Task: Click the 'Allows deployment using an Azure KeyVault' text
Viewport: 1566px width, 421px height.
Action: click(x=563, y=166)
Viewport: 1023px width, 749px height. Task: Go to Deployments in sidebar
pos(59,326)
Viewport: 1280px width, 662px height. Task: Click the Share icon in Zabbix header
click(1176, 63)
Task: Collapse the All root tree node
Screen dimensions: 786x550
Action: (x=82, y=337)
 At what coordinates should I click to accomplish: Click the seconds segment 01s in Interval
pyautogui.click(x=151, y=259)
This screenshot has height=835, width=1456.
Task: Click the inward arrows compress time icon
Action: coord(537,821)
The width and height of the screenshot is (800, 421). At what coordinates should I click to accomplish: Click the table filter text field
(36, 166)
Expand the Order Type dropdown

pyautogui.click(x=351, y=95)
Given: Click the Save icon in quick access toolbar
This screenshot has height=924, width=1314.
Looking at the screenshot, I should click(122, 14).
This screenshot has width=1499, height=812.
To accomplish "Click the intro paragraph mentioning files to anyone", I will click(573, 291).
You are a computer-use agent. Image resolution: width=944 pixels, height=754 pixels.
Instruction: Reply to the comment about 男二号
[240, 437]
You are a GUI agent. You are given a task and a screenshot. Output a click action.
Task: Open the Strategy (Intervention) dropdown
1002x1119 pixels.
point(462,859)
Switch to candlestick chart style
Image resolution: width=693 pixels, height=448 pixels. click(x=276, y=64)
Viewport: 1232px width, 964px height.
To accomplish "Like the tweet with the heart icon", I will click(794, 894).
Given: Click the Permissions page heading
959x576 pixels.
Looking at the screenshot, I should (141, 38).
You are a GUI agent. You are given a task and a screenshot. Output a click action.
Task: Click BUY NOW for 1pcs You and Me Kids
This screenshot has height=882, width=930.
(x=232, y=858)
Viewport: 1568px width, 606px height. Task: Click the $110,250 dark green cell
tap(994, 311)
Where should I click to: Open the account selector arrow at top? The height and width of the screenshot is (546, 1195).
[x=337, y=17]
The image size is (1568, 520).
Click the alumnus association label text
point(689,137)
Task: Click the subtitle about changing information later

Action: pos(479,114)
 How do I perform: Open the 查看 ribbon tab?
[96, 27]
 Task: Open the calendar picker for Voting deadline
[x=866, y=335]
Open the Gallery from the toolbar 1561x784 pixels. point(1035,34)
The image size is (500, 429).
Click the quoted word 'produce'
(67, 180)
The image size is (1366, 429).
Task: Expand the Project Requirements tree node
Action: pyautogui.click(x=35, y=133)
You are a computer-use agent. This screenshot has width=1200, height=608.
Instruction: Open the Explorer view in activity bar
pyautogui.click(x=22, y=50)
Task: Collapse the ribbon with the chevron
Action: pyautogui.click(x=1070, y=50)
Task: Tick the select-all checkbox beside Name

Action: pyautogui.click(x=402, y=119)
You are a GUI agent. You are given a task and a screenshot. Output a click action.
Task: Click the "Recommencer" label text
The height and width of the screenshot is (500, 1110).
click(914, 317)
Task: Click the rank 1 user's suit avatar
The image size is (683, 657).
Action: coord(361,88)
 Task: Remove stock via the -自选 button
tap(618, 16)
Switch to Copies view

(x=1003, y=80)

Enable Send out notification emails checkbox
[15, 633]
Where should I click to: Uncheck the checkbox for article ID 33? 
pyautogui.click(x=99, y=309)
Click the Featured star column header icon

▬▬▬

== BRIEF ==
Of the lines above, output exactly those from the line bearing "Task: Collapse the All root tree node" through the line bearing "Task: Click BUY NOW for 1pcs You and Me Kids", inclusive.

== SOLVED EXERCISE ==
Task: Collapse the All root tree node
Screen dimensions: 786x550
Action: (x=82, y=337)
 At what coordinates should I click to accomplish: Click the seconds segment 01s in Interval
pyautogui.click(x=151, y=259)
This screenshot has height=835, width=1456.
Task: Click the inward arrows compress time icon
Action: coord(537,821)
The width and height of the screenshot is (800, 421). At what coordinates should I click to accomplish: Click the table filter text field
(36, 166)
Expand the Order Type dropdown

pyautogui.click(x=351, y=95)
Given: Click the Save icon in quick access toolbar
This screenshot has height=924, width=1314.
Looking at the screenshot, I should click(122, 14).
This screenshot has width=1499, height=812.
To accomplish "Click the intro paragraph mentioning files to anyone", I will click(573, 291).
You are a computer-use agent. Image resolution: width=944 pixels, height=754 pixels.
Instruction: Reply to the comment about 男二号
[240, 437]
You are a GUI agent. You are given a task and a screenshot. Output a click action.
Task: Open the Strategy (Intervention) dropdown
1002x1119 pixels.
point(462,859)
Switch to candlestick chart style
Image resolution: width=693 pixels, height=448 pixels. click(x=276, y=64)
Viewport: 1232px width, 964px height.
To accomplish "Like the tweet with the heart icon", I will click(794, 894).
Given: Click the Permissions page heading
959x576 pixels.
Looking at the screenshot, I should (141, 38).
You are a GUI agent. You are given a task and a screenshot. Output a click action.
Task: Click BUY NOW for 1pcs You and Me Kids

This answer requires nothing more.